Ronald Mutum & Idowu Isamotu — The Federal Government has rejected the 2019 report on Corruption Price Index released by the Transparency International, which ranked Nigeria the second most corrupt country in West Africa.
According to the report released yesterday, the country is now ranked 146 out of the 180 countries considered.
Nigeria scored 26 out of 100 points, a drop from the 27 points that it has maintained since 2017.
According to the TI's report, this year's analysis shows corruption is more pervasive in countries where big money can flow freely into electoral campaigns and where governments listen only to the voices of wealthy or well-connected individuals.
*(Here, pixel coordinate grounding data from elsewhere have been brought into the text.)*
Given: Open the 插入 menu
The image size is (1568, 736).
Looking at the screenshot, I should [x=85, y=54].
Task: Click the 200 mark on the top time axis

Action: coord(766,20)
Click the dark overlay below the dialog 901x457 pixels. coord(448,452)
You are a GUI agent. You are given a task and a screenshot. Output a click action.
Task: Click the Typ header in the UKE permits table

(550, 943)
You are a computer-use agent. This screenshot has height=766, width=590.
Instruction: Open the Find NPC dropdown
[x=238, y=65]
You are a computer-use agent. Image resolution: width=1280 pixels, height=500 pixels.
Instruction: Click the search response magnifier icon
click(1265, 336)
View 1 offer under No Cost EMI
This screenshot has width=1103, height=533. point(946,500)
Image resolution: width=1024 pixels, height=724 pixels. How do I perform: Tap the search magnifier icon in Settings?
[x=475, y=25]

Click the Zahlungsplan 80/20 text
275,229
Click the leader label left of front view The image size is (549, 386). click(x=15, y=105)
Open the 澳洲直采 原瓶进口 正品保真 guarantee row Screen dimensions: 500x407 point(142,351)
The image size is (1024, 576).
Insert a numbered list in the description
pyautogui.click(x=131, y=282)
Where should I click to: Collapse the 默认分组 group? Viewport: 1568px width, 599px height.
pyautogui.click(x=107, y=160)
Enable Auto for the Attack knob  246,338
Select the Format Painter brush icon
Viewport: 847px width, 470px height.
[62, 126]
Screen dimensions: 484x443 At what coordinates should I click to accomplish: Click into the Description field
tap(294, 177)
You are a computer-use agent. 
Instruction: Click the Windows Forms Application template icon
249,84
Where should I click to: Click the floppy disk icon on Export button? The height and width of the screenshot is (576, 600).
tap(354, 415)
Guinea-Bissau ranked first most corrupt West Africa having scored 168.
The latest report, which surveyed public sector corruption in 180 countries, has Iran, Honduras, Guatemala, Bangladesh, Mozambique and Angola in the same level with Nigeria.
At a press conference in Abuja, TI through the Civil Society Legislative Advocacy Centre, its local chapter in Nigeria, listed the reasons Nigeria's rating on corruption perception dropped as including attack on the media and journalists exposing corruption, one-sided anti-graft war as well as ingrained corrupt practices in critical sectors
CISLAC Executive Director Auwal Musa Rafsanjani wondered why Nigeria continued to slip into corruption despite the whistleblower policy and some other policies being put in place this present administration.
But the Attorney-General of the Federation and Minister of Justice, Abubakar Malami, faulted the report, saying there was no clear evidence to back TI's report.
Malami, in an interview on Channels Television yesterday, said the TI's report lacked fact and reality.
"In terms of the fight against corruption, we've been doing more, we have done more and we will continue to do more out of inherent conviction and desire on our part to fight against corruption devoid of any extraneous considerations relating to the rating by Transparency International," he said.
Similarly, the Economic and Financial Crimes Commission yesterday described the ranking of Nigeria by TI as baseless and appaling.
In a statement by its spokesman Tony Orilade, the EFCC said the TI used bogus and ambiguous criteria to arrive at "a jaundiced and illogical rating."